Exercise directions:
Rewrite the records between the line containing "Task: Click the green" and the line containing "[x=109, y=7]", inclusive, substituting "symbol" for every "icon" and leaving everything else unchanged.
— Begin Listed records —
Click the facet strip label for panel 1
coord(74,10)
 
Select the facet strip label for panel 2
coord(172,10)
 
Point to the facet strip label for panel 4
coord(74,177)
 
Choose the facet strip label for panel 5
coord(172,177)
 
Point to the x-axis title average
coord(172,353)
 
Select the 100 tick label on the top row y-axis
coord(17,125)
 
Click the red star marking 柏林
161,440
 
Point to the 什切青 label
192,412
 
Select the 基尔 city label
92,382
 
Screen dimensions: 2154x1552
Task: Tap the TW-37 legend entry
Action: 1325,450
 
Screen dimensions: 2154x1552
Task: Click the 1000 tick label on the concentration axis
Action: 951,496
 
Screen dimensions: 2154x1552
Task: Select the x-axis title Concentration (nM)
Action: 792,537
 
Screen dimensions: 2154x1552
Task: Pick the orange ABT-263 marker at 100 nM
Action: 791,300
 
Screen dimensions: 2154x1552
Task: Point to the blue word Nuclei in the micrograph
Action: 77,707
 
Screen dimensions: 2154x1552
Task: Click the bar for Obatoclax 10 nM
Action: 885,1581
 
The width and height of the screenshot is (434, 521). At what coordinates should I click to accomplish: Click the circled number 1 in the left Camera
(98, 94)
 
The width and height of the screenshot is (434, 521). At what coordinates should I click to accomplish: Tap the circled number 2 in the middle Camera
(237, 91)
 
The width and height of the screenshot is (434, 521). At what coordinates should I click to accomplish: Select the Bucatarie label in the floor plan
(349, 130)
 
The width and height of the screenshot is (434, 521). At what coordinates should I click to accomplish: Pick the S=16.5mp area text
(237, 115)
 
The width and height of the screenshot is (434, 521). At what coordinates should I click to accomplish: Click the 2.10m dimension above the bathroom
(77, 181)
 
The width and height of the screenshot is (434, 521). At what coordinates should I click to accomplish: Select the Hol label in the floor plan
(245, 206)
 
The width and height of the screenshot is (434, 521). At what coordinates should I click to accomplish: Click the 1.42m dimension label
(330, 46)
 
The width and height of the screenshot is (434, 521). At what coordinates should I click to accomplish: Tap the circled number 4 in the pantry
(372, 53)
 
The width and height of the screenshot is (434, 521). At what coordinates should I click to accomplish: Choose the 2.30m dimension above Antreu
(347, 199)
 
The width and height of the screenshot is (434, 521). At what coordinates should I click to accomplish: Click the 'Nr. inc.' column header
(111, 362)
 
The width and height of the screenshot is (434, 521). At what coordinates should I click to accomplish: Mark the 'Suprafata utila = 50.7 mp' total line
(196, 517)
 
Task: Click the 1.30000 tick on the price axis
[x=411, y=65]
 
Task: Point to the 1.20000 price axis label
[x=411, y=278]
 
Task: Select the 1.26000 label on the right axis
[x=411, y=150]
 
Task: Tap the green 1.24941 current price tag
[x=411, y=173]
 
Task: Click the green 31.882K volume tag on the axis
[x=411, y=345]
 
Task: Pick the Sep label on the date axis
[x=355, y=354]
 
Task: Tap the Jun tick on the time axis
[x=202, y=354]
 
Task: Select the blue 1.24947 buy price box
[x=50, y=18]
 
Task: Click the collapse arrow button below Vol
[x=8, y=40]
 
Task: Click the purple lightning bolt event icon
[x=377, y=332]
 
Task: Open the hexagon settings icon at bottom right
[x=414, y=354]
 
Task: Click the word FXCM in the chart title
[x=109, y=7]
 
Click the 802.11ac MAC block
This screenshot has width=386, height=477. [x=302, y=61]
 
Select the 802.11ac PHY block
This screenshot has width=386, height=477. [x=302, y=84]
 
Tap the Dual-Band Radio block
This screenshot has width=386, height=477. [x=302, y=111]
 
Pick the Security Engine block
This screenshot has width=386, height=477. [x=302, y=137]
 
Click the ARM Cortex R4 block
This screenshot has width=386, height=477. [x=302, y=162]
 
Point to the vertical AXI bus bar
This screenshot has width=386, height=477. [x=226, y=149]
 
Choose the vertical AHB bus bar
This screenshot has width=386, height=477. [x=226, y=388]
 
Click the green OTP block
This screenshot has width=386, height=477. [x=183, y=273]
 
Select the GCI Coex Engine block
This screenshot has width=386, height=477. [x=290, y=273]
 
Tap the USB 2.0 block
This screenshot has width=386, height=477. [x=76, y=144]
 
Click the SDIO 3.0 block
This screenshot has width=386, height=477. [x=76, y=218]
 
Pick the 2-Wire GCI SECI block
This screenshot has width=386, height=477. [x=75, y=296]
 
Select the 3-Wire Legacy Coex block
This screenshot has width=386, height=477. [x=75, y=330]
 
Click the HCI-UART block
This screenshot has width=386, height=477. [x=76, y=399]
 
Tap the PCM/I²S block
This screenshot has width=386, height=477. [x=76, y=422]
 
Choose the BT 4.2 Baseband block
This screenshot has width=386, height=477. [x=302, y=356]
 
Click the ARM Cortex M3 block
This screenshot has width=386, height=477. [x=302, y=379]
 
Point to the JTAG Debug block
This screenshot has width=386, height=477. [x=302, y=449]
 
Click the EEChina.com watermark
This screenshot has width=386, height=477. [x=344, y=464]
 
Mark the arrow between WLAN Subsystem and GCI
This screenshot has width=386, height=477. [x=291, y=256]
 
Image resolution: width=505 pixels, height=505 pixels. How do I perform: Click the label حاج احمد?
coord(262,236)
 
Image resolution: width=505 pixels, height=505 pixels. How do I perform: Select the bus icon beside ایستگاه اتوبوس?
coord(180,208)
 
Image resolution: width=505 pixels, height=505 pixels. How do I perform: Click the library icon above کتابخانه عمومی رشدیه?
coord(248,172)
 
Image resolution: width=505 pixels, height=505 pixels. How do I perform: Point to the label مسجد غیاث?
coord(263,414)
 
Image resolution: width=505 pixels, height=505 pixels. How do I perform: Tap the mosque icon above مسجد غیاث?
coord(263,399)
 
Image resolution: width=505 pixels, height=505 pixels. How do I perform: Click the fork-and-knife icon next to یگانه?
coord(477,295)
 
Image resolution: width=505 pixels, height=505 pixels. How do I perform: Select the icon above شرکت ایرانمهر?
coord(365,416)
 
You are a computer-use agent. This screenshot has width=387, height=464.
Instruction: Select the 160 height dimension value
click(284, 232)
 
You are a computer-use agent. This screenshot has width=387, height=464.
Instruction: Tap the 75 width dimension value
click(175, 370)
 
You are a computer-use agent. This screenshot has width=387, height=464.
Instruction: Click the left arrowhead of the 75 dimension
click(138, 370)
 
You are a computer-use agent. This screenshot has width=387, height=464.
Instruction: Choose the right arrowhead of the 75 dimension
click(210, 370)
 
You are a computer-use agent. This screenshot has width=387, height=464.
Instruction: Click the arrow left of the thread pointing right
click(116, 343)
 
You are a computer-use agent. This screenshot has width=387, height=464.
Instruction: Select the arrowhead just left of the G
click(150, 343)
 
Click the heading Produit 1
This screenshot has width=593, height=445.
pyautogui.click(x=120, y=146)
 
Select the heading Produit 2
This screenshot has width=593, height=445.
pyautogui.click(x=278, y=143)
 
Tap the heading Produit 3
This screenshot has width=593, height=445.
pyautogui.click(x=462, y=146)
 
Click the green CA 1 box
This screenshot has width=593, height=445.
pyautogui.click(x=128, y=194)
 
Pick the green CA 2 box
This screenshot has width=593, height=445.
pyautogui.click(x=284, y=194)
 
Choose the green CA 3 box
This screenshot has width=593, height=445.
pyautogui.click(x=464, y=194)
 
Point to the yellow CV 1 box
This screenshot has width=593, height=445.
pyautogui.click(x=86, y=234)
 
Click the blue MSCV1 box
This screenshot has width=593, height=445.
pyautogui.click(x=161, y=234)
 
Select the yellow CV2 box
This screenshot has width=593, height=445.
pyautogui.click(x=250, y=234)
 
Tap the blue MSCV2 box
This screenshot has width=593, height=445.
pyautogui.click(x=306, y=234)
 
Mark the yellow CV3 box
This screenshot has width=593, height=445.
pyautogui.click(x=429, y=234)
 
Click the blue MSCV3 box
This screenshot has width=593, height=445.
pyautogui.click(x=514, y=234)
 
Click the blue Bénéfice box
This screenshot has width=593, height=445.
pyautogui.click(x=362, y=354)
— End Listed records —
Response for this exercise:
Task: Click the green 31.882K volume tag on the axis
[x=411, y=345]
 
Task: Pick the Sep label on the date axis
[x=355, y=354]
 
Task: Tap the Jun tick on the time axis
[x=202, y=354]
 
Task: Select the blue 1.24947 buy price box
[x=50, y=18]
 
Task: Click the collapse arrow button below Vol
[x=8, y=40]
 
Task: Click the purple lightning bolt event symbol
[x=377, y=332]
 
Task: Open the hexagon settings symbol at bottom right
[x=414, y=354]
 
Task: Click the word FXCM in the chart title
[x=109, y=7]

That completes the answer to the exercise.